The city of Denver has a dedicated Office of Social Equity and Innovation (SEI) that works “to increase systems, policies, and practices that sustain social equity, race, and social justice.” According to Denver CDO Paul Kresser, the city’s data team works closely with the SEI team to collect and analyze data in support of these goals. Data-driven practices are important for the city to make progress; not only does data help city government identify areas of improvement, but it provides a measurable scale for the city to track what does and doesn’t increase equity.
Philadelphia is similarly reviewing its practices, and is visualizing capital budget spending data to determine where the city has historically allocated assets. In a pilot study with the Parks and Recreation Department, the OIT’s CityGeo Team mapped out all the city’s physical recreation assets, then layered over the last 20 years of budget investments. Analyzing this information with demographic data, the CityGeo Team helped identify which communities were historically invested in. They also used the map to find the walking distance from neighborhoods to recreational spaces; coupling this information with data on Philadelphia’s land banks, the OIT team has developed a dashboard to guide equitable investment and development in traditionally underserved areas.
In Syracuse, Diaz Amigo’s team helped gather data on COVID-related furloughs to make sure that the city wasn’t disproportionately laying off certain groups or types of people. According to Diaz Amigo, “race, gender, age, and type of employee (salaried vs. hourly) were considered” to make sure that the necessary furloughs weren’t biased. The city is also collecting data through the new Inclusion, Diversity, Equity, and Accessibility (IDEA) Office, with surveys that measure employee equity and possible biases, and qualitative data on any concerns or ideas about increasing diversity.
Despite the new responsibilities outlined above, city data offices still have their original goals and mandates; admirably, they have managed to keep calm and carry on with their usual data work, despite the extreme circumstances. Kat Hartman, director of Detroit’s new Data Strategy and Analytics team, onboarded 75 percent of her employees during Michigan’s Stay Home, Stay Safe order. Despite being 100 percent remote since its inception, the team has managed to drive large-scale data governance, including a Base Unit integrated address schema.
And Allegheny County launched their Hello Baby initiative, which “provides tiered resources to all new parents in the county.” With information from the county’s data warehouse, Hello Baby relies on a predictive risk model to better identify new parents who may be in need of additional support, flexible service delivery, and early intervention.
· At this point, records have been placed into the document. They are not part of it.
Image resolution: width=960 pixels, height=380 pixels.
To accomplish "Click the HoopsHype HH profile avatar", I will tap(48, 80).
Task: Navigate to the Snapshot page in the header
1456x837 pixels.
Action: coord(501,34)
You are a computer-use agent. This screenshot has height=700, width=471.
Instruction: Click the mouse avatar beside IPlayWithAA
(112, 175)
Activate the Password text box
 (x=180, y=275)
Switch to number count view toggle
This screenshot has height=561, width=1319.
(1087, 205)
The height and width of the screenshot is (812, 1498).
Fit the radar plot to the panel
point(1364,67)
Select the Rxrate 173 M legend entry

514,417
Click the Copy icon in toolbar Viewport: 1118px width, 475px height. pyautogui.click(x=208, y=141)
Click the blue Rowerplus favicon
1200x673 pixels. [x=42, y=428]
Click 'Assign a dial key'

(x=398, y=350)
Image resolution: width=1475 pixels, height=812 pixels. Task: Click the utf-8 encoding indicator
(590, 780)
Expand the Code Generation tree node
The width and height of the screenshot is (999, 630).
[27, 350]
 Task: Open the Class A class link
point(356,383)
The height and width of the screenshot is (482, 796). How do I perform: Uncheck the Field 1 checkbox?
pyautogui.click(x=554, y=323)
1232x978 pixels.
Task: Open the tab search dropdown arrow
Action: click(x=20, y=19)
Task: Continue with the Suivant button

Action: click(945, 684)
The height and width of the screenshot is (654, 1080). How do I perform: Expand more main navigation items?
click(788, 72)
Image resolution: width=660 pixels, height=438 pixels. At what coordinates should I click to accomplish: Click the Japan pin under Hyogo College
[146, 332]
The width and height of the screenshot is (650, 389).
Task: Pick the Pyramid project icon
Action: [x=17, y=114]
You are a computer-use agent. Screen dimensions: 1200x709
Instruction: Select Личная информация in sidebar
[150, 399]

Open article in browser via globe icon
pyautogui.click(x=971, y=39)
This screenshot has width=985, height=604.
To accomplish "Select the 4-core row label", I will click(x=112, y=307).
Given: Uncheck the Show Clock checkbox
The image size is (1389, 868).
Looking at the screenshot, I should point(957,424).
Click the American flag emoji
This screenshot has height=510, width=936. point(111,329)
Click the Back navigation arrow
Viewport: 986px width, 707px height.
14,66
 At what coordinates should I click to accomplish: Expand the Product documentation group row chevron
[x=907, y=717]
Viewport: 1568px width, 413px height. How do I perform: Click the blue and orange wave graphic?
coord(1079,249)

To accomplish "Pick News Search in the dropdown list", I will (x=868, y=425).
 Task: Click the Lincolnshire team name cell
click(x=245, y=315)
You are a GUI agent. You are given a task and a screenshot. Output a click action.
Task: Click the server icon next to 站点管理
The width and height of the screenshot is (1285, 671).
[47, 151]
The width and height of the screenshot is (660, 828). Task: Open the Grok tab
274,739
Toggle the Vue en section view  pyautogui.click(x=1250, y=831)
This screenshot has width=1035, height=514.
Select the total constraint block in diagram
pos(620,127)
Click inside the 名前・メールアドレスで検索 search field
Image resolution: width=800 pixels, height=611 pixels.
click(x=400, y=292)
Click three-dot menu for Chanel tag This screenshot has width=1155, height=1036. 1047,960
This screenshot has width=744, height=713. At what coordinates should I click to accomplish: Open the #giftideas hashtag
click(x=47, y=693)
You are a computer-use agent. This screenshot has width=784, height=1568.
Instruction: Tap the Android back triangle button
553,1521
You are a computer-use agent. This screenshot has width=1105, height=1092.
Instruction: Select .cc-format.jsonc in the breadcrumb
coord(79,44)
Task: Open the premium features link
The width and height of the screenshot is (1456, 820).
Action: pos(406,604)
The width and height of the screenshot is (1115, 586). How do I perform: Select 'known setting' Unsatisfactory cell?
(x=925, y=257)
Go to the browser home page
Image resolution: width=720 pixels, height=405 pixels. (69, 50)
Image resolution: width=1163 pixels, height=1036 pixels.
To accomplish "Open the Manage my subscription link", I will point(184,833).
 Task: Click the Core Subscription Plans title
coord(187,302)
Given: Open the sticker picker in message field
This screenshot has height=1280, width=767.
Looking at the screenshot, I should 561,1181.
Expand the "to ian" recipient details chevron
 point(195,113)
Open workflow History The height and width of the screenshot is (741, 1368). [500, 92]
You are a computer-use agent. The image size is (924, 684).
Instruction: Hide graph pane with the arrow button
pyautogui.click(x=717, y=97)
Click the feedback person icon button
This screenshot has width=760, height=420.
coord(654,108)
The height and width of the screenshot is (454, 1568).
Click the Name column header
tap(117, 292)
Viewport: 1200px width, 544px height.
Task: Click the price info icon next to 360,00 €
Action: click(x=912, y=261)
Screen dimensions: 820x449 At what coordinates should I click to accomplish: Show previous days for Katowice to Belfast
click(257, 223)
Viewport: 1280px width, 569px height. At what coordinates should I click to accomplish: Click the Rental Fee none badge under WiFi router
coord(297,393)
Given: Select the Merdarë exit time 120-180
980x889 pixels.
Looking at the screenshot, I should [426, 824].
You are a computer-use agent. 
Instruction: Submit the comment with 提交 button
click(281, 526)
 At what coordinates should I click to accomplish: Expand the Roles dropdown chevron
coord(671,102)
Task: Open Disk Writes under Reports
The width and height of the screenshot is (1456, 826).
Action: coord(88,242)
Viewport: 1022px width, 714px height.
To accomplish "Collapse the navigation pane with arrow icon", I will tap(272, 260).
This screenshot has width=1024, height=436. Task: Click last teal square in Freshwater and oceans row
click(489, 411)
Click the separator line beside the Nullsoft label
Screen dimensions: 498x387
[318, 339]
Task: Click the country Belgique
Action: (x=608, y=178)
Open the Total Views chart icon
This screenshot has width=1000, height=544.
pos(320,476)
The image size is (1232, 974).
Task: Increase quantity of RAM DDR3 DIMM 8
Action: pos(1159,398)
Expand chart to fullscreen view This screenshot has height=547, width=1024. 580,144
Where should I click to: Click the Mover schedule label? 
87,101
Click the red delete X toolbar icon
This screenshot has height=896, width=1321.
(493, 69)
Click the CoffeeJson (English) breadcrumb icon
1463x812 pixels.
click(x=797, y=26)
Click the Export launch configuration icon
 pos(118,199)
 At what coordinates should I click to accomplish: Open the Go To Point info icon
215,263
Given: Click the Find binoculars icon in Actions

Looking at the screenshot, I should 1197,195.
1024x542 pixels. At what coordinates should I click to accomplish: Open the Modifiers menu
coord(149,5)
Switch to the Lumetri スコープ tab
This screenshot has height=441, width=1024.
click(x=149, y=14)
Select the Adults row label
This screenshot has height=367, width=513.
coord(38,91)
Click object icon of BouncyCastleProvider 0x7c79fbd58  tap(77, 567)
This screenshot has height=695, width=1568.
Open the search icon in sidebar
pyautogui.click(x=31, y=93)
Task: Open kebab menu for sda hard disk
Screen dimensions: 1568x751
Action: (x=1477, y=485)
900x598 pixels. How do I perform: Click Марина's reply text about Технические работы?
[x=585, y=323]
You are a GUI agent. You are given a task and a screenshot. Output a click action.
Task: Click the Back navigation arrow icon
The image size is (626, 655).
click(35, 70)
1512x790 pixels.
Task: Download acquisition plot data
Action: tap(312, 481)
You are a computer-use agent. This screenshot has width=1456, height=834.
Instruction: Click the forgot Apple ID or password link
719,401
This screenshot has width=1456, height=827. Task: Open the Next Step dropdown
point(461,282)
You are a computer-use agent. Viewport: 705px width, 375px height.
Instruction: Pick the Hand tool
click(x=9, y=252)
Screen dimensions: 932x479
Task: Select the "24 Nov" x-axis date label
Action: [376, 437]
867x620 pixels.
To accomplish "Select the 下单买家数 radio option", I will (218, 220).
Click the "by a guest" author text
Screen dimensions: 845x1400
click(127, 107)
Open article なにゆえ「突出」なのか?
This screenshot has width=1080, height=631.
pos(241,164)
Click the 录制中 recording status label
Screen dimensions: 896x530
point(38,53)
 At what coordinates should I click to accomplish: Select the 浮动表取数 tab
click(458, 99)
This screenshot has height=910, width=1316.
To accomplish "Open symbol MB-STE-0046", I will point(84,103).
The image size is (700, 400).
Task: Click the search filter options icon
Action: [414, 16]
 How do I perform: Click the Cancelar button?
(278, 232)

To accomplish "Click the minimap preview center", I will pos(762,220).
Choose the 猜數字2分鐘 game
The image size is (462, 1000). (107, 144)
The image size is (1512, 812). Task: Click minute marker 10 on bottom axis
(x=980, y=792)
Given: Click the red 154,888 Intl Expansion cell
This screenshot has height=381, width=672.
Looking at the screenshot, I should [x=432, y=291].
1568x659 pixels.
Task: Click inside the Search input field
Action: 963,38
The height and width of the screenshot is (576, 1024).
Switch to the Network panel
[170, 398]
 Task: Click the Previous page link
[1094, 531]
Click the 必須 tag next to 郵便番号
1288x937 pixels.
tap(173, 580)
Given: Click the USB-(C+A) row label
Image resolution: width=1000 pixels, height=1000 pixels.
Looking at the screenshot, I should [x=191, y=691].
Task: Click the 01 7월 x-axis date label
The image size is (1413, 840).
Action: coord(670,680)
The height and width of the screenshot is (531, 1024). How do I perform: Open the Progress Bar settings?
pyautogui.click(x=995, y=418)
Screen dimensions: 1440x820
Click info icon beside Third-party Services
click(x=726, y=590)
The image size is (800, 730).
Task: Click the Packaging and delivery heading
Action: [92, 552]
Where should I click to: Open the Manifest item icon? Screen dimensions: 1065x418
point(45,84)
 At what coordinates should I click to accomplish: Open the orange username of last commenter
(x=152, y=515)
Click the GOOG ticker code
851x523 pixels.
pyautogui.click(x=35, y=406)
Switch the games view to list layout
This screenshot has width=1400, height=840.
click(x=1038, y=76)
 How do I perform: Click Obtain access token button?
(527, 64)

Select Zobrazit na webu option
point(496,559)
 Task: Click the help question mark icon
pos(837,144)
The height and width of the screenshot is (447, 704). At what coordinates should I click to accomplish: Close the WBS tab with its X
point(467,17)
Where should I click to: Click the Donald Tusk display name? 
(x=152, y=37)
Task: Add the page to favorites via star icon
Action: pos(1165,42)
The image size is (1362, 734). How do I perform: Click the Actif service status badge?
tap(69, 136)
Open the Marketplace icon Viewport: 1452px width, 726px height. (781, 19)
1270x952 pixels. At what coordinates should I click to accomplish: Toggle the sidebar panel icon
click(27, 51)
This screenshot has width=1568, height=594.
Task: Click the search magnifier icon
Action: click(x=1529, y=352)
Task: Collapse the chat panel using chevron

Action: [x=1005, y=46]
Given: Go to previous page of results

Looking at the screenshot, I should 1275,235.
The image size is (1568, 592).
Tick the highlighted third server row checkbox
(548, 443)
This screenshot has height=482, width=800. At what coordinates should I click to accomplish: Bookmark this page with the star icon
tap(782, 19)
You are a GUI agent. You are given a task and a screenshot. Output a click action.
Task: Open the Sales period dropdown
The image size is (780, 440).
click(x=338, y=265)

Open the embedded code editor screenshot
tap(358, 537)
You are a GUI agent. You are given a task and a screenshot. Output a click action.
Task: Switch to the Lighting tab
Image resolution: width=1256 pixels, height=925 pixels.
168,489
The program is voluntary, but aims to “reduce child maltreatment and improve overall family outcomes” in the county.
“When we work together, we thrive together,” said Sarasti, speaking about Miami’s economic indicator report and data sharing partnerships, “The road to recovery might be long but it presents a myriad of opportunities that can be harnessed through data.” While 2020 was a year of uncertainty, protests, and mourning, the CDOs in this article found ways to help support and serve all residents with data.